Structural DNA is involved in another rather remarkable feature of cells, which is their implementation of the principles of supply chain management and lean manufacturing. When a cell needs to be make a structure requiring multiple protein-coding genes, such as a haemoglobin molecule or an antibody, it arranges for them to be transcribed at the same time. Loops of DNA unfurl from the chromosome, exposing the coding genes at their ends, and attach to a complex known as a transcription factory. This means that the non-coding regions surrounding genes must be important to their function. It isn't entirely clear how this molecular dance is coordinated, but if I had to guess, I would bet on long non-coding RNAs being involved.

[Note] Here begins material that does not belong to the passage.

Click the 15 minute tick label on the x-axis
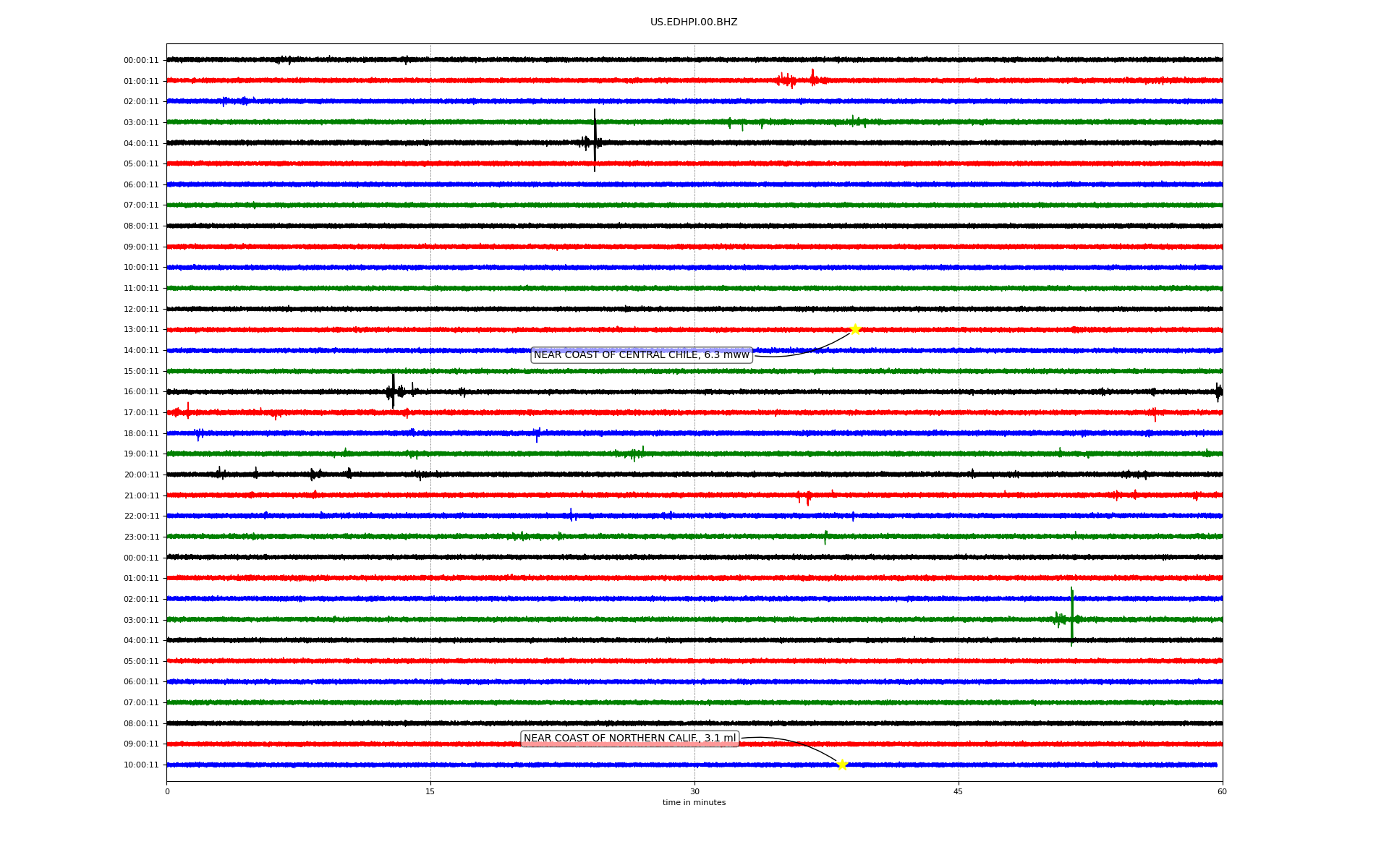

Non-coding RNAs don't have to be long to have an effect. There is a whole swarm of short (20 base pair) RNAs that are involved in fine-tuning gene expression, particularly in the immune system and in development. A particular class of them called small interfering RNAs (siRNAs) have an interesting effect called post-transcriptional gene silencing in which protein-coding genes are effectively switched off because their messenger RNAs degrade at a very high rate. Sadly their potential therapeutic use - for example in cancer treatments - has not yet been realised due to the unsolved problem of delivering these notoriously fragile molecules into the appropriate cells.
As I mentioned, this book has a number of annoyances. Carey says at the start that she is not going to use the scientific names for the genes that she describes - fortunately she is inconsistent in this, but some of the explanations would have less vague had she just used the standard acronyms. The material could also have done with being better organised, either by type (long non-coding RNAs, structural non-coding DNA, short RNAs) or by function (promoters, enhancers, riboproteins and the like). As it is, it reads like a series of reports from the research front line rather than having an overarching narrative. It was interesting to me as someone who studied the subject many years ago, but a more general reader is likely to get lost in the thickets of the disparate phenomena that she describes, particularly when the explanations are mixed in with descriptions of the complex diseases that they cause.
But the most irritating feature by far is her use of the term "junk DNA" for any sequence that doesn't code for a protein. This undermines the whole thesis of the book, which is that actually there is probably relatively little waste in the human genome. This is not entirely true - some 42% of the human genome is made up of retrotransposons, many of which appear to have been inactivated by mutation and could probably safely be removed without loss of cellular function - but the remainder probably has some use, if only to space out the genes so that they can be transcribed or to mark regions important to chromosome function such as centromeres and telomeres. For much of the genome, the precise sequence is probably not essential to its function, so it will not be heavily conserved in evolution. But that doesn't make it junk, and Carey misrepresents the very interesting science that she describes by using the term.